The recession camp got bigger on Wednesday as investment giant Goldman Sachs joined those arguing that an economic downturn is already here or will arrive soon.
"The recent data suggest that the US economy is falling into recession," Goldman Sachs economists said in a research note, noting that the impact of credit and housing woes is already being felt.
The report came two days after Merrill Lynch said a recession was "a present-day reality" for the world's biggest economy.
Goldman Sachs said it expects the Federal Reserve to cut interest rates aggressively, bringing the federal funds rate from 4.25 percent to 2.5 percent by late this year.
The firm cut its US growth forecast for this year to 0.8 percent from 1.8 percent and sees GDP declining in the second and third quarters. A recession is generally defined as two consecutive quarters of declining economic output.
On Monday, Merrill economist David Rosenberg said a report showing only 18,000 US jobs were created last month and a jump in unemployment to 5 percent means a recession is here.
"At no time in the past 60 years has the unemployment rate risen 60 basis points from the cycle low without the economy slipping into recession and here we now have the jobless rate hitting 5 percent in December versus the March 2007 trough of 4.4 percent," Rosenberg said.
Recession "isn't even a forecast any more but is a present-day reality" and that is reflected in ultra-low bond yields and a near-bear market in stocks, he said.
The US economy expanded at a 4.9 percent pace in the third quarter of last year but many see a sharp slowdown or negative figure for the fourth quarter or early this year.
Morgan Stanley economist Richard Berner, who had already predicted a downturn, now maintains that "the key question now is how deep the recession will be and how long it will last."
He predicted the slump "will be comparatively mild and short; after all, recessions abroad are unlikely, so global growth will still be a prop. US excesses are modest away from housing and peaking inflation should give the Fed latitude to ease monetary policy further."
Despite the predictions from the big Wall Street firms, a number of analysts say a recession is not yet at hand and might not become reality.
Lehman Brothers says recession risks should not be confused with a downturn itself.
"We think we have a 35 percent chance of a recession," Lehman economist Drew Matus said. "We disagree with the forecasts of a recession being the most likely scenario. We think they are overly pessimistic."
Deutsche Bank chief US economist Joseph LaVorgna said some are placing too much emphasis on a single report on employment last month.
"Based on the current growth rate in tax receipts, the economy is not in recession," he said in a research note.
"Continued gains in the 6 to 7 percent range should be enough to sustain reasonably respectable consumer spending, and if consumer spending holds up, then so too should the economy," he said.
Societe Generale economist Stephen Gallagher said his analysis shows just a 14 percent chance that the US is already in recession.
"Corporate profits, in fact, are the key variables that imply very low recession odds," he said. "This week commences the quarterly earnings release season, which will eventually be the basis for updating our forward-looking model."
Goldman Sachs economists said the recession "is likely to last two to three quarters and should be relatively mild by historical standards, with a cumulative decline in real GDP of only about 0.5 percentage points."
Meanwhile St.
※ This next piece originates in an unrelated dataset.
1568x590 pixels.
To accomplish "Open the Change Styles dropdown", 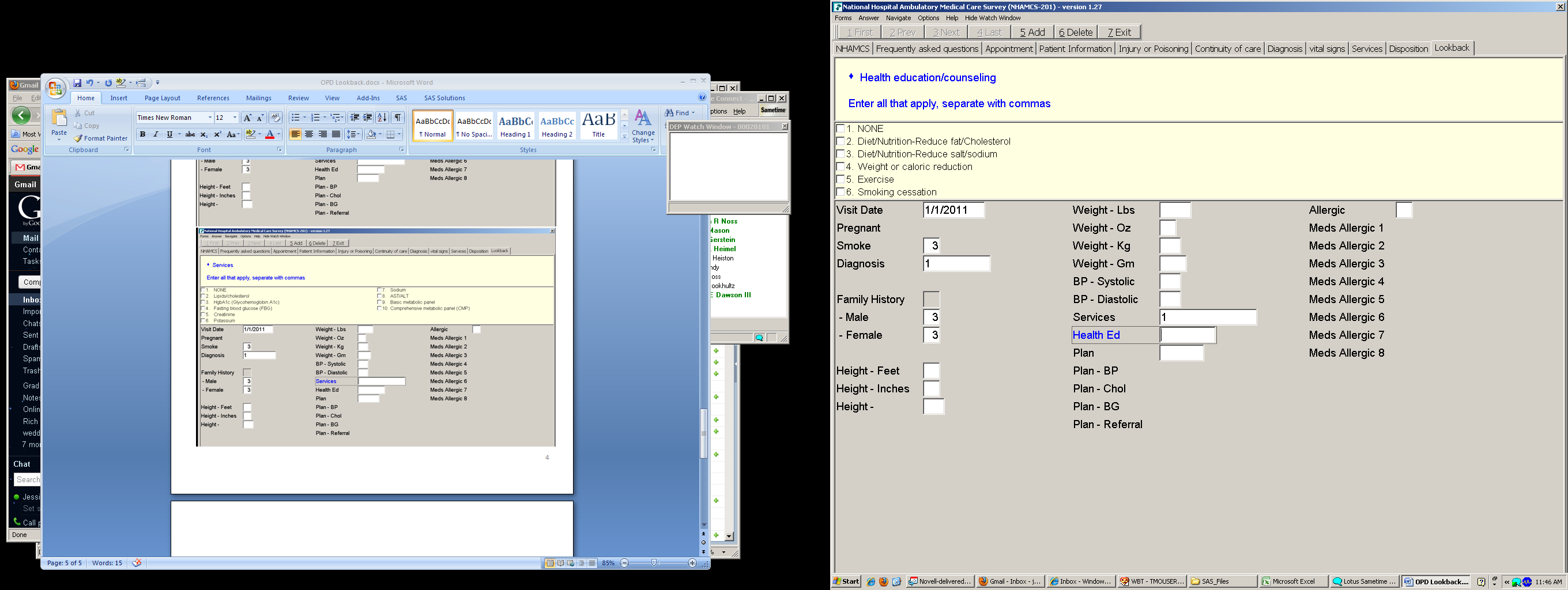I will click(x=643, y=127).
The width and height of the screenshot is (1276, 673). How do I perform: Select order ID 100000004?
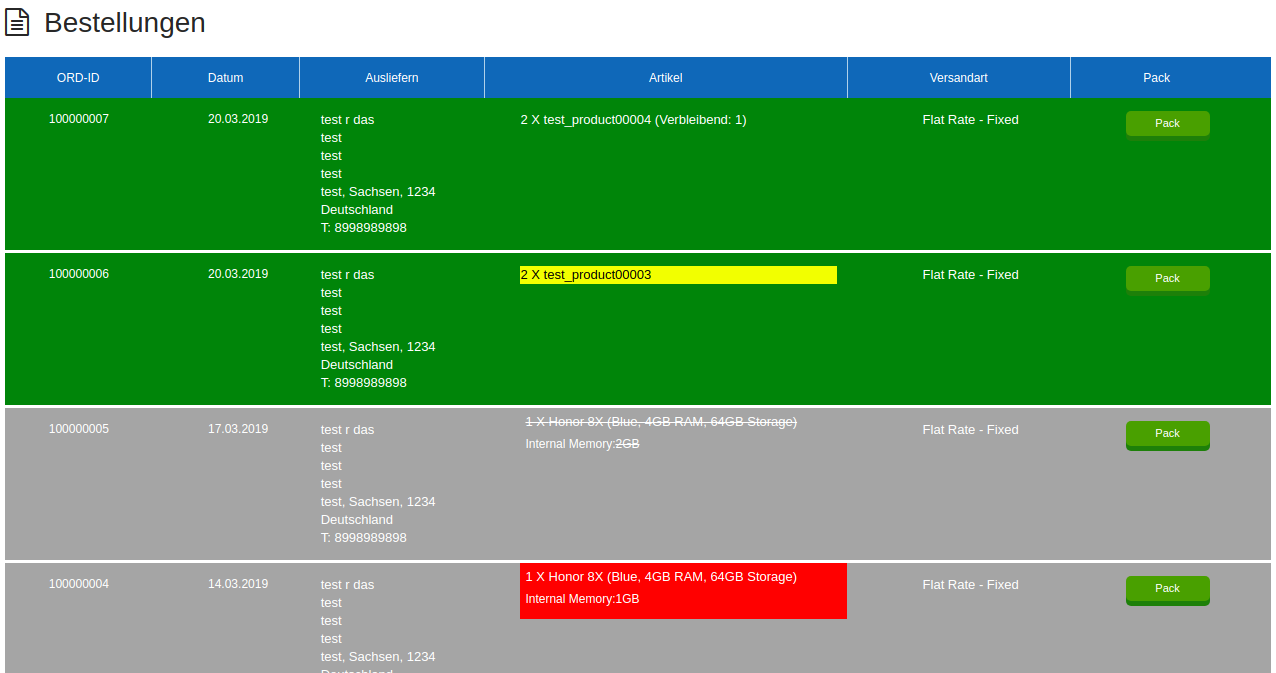point(78,583)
Louis Federal Reserve Bank president William Poole said in a speech that it is "too early to tell right now" whether a recession is near.
Poole said "2008 looks to be a year of rising growth," with most forecasters calling for "slow expansion in the first half of the year and a quickening pace in the second half."
The UN said on Wednesday that "the major uncertainty for 2008 now emanates from the US economy" and that a US slowdown "will hit many of the poor nations hard, as it will slow world trade and put an end to the boom in commodity prices that benefited them over the past years."